Le gouvernement sénégalais veut progressivement abandonner le système de subvention généralisée de l’énergie au profit d’un dispositif mieux ciblé. Cette réforme, longtemps proposé par le FMI, figure parmi les principales orientations de la nouvelle trajectoire économique et financière du Sénégal.
Selon le ministre des finances et du budget, 65 % des subventions bénéficient actuellement aux 20 % de consommateurs les plus aisés. Une situation jugée à la fois socialement inéquitable et difficilement soutenable pour les finances publiques.
L’objectif affiché est de passer progressivement d’une subvention généralisée à une subvention ciblée, tout en réduisant son poids dans les finances publiques.
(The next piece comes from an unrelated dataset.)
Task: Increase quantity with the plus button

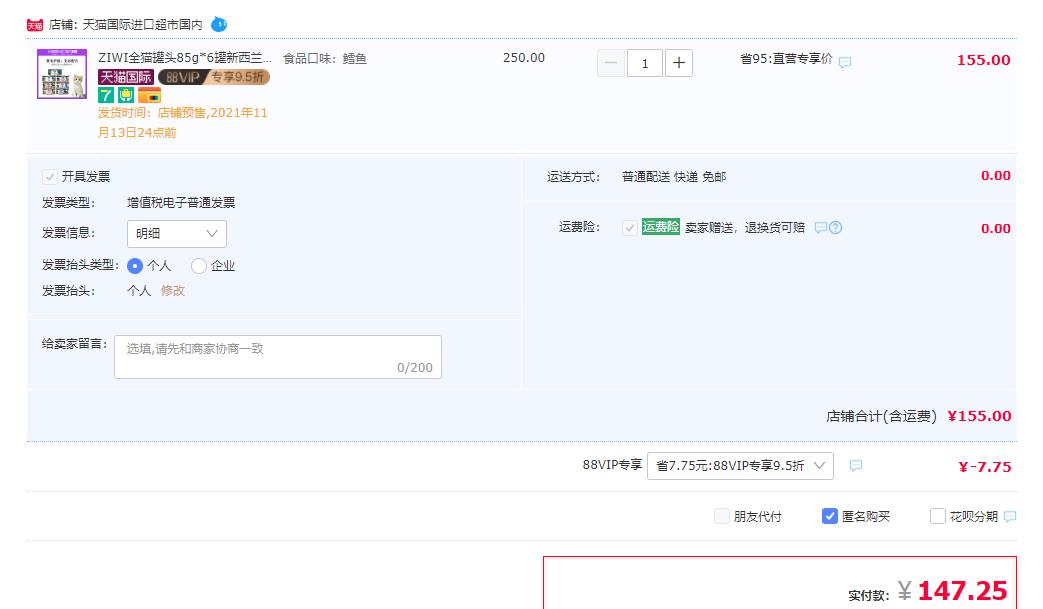Action: (x=678, y=63)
Le gouvernement vise une baisse progressive du niveau actuel, estimé à 3,2 % du PIB.
Le gouvernement veut également réduire l’exposition du budget aux fluctuations des cours internationaux du pétrole, qui peuvent entraîner une forte hausse de la facture des subventions.
Les économies dégagées par ce meilleur ciblage devraient être réorientées vers les investissements productifs, la protection sociale, l’éducation et la santé.
Parallèlement, les consommateurs ayant davantage de capacités financières devront progressivement contribuer davantage au coût réel de l’énergie. Cette réforme doit ainsi permettre à l’État de mieux maîtriser ses dépenses tout en renforçant l’efficacité et l’équité de son intervention.